*** Working data ***

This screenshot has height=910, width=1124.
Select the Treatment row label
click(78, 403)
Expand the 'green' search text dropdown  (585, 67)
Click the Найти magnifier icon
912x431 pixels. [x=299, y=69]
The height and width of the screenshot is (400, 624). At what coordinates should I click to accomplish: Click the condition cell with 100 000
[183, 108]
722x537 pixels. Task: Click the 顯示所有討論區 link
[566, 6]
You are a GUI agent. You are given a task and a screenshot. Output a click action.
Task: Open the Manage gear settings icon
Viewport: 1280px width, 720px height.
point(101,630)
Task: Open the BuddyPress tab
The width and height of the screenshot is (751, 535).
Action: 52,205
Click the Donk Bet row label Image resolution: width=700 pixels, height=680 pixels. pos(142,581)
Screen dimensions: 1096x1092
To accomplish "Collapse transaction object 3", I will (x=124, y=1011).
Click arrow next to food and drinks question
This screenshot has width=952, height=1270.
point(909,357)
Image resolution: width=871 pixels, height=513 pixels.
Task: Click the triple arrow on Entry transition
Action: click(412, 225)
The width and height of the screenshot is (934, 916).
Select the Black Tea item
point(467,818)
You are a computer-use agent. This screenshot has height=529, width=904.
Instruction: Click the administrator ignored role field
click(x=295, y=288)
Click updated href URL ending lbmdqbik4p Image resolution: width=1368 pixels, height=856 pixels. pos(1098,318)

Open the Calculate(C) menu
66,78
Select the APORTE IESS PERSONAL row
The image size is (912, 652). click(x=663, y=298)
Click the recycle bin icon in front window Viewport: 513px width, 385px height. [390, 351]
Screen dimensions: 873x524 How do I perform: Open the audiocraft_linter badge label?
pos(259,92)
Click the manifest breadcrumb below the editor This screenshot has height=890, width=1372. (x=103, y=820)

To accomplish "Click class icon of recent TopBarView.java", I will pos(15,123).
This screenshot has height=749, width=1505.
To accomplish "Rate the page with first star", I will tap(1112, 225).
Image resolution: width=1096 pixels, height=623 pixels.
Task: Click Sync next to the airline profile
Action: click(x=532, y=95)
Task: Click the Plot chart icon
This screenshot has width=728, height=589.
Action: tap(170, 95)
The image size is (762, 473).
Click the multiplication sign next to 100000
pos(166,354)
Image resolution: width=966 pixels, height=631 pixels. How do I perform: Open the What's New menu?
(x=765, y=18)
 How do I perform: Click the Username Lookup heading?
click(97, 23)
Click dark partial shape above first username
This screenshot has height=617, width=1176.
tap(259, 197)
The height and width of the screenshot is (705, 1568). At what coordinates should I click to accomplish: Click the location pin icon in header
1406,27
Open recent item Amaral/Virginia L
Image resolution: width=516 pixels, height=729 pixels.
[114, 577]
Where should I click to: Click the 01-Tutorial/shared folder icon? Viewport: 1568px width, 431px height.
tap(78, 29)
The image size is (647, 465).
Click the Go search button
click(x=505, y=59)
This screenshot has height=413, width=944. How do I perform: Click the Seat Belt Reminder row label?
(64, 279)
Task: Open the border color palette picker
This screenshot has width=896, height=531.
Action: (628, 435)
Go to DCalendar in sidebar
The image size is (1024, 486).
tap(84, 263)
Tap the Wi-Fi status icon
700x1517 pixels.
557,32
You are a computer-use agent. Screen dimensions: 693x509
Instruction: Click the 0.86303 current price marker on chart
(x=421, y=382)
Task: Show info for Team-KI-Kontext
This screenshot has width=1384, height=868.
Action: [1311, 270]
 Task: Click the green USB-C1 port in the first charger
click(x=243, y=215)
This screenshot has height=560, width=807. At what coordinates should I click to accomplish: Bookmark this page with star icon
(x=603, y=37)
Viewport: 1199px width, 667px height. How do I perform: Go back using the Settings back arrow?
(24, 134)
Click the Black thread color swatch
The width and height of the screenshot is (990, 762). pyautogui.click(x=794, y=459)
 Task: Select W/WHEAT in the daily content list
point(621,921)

*** End of Working data ***

» **Exercise description**
All lines above with "computer" in them should be returned.

» **Answer to this problem**
You are a computer-use agent. This screenshot has height=529, width=904.
You are a computer-use agent. Screen dimensions: 693x509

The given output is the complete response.